Nowhere in their article did they mention any increased risk to Americans from suppressors, and chose to use a flimsy opinion to back up its own already established factsThe NRA used WaPo’s own facts in conjunction with CNN’s to destroy their editorial narrative:

Effective how, exactly? Well, according to the Post, “Silencers are almost never used in murders and other crimes under the current restrictive law, but certainly they would be used in more crimes if there were more of them in circulation.”

 

But in fact suppressor use in crime hasn’t perceptibly increased at all, even as the number of suppressors legally owned in America has nearly doubled in the last three years (the Post itself put the current number at “about 900,000,” while CNN reported it was 571,750 in March 2014). Figure in the mountain of unprocessed applications, as ATF struggles with a months-long backlog, and the actual number legally in circulation would already be considerably higher.

 

And if the HPA were to become law, retail sales of suppressors would still have to be processed by federally licensed dealers, with the buyer undergoing a background check and filling out the associated paperwork that would allow for tracing of the device if it were recovered at the scene of a crime.

Sebastian of PA Gun Blog sums this one up nicely…

I’m happy to see that gun people in the comments are coming armed with facts and shooting down every argument opponents make. It strikes me that they don’t really have any good arguments against the Hearing Protection Act.

…because our favorite Monsanto lobbyist turned “stay-at-home mom” for gun control Shannon Watts presented absolutely no facts when The Hill prompted her to over memorial day weekend, instead editorializing a similar emotional plea to WaPo’s:

“It’s all semantics,” said Shannon Watts, founder of Moms Demand Action for Gun Sense in America.

 

“Focusing on the name distracts people from the real conversation,” Watts said. “They did the same thing with the debate over whether to use the term ‘assault rifles’ or ‘semiautomatic rifles,’ and then the whole conversation shifted to ‘What are we going to call these things?’”

No surprise there; in failing to use facts to support a suppressor ban, she forgot how The New York Times, one of the most anti-gun liberal MSM publications of all, very publicly rebutted the “assault weapons” she cited for The Hill, referring to the entire term as a “myth”:

But in the 10 years since the previous ban lapsed, even gun control advocates acknowledge a larger truth: The law that barred the sale of assault weapons from 1994 to 2004 made little difference.

 

It turns out that big, scary military rifles don’t kill the vast majority of the 11,000 Americans murdered with guns each year. Little handguns do.

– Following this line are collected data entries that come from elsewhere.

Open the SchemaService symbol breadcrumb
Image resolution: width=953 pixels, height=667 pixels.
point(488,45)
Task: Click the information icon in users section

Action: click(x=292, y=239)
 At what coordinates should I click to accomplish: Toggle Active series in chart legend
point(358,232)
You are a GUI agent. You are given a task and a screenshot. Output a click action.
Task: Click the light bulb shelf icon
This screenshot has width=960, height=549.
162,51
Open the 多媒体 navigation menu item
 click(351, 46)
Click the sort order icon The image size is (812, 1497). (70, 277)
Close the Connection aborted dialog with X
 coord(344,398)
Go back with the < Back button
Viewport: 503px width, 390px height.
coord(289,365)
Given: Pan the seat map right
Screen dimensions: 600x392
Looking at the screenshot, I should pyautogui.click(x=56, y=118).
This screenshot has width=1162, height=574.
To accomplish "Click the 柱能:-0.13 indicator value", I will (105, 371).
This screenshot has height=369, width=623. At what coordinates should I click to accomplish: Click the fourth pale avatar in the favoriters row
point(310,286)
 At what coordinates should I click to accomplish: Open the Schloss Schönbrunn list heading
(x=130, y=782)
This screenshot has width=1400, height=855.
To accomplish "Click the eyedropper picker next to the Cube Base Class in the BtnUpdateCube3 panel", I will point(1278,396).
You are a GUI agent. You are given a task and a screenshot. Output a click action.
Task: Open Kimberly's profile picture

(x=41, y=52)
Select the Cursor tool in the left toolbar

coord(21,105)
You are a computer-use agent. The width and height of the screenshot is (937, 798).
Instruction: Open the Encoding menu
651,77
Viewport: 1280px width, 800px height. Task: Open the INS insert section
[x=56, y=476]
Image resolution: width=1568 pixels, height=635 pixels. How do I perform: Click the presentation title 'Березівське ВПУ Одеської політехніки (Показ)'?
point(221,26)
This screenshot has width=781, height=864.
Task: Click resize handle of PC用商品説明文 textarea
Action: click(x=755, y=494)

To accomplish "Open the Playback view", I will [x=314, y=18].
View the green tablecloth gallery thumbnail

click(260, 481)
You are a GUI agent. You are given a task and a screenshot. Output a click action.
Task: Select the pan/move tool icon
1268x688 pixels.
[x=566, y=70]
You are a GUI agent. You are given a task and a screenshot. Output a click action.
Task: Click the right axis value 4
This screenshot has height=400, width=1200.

In fact, even with a coordinated push from many mainstream media outlets to get out the gun control crowd’s word, just as many are realizing the weakness of their argument.  The Hill, the very same outlet that gave the gun control crowd one of its memorial day voices, previously allowed pro-gun champion John Lott to publish an opinion piece (which actually read far more as “demonstration of facts” than opinion) on the gun control lobby’s repeated misuse of statistics:

The tally of 969 deaths is the result of triple and even quadruple counting. Michigan — by far the worst state according to VPC numbers — supposedly suffered 78 homicides and 390 suicides. Supposedly, Michigan was the site of over 40 percent of all deaths attributed to permit holders.

 

The main problem is that pending cases are counted in the same way as convictions. The Michigan State Police report the number of pending cases and convictions each year.

 

In any case, permit holders committed suicide at just 38 percent of the rate of the adult Michigan population as a whole.

 

Concealed handgun permit holders are also much more law-abiding than the rest of the population.

 

In fact, they are convicted at an even lower rate than police officers. According to a study in Police Quarterly, police committed an average of 703 crimes (113 firearms violations) annually from 2005-2007.

 

This is likely to be an underestimate since some news reports may have been missed and not all police crimes receive media coverage.

As is the problem with concealed carry reciprocity, it remains to be seen if there are enough votes in the Senate to overcome the 60-vote threshold to advance legislation legalizing firearm suppressors.  That is likely the reason we haven’t seen the legislation advanced to a vote, but Republicans could be delaying a vote until next year’s midterm elections, in the hopes of putting Democrats in vulnerable districts in the difficult position of voting against their own constituents.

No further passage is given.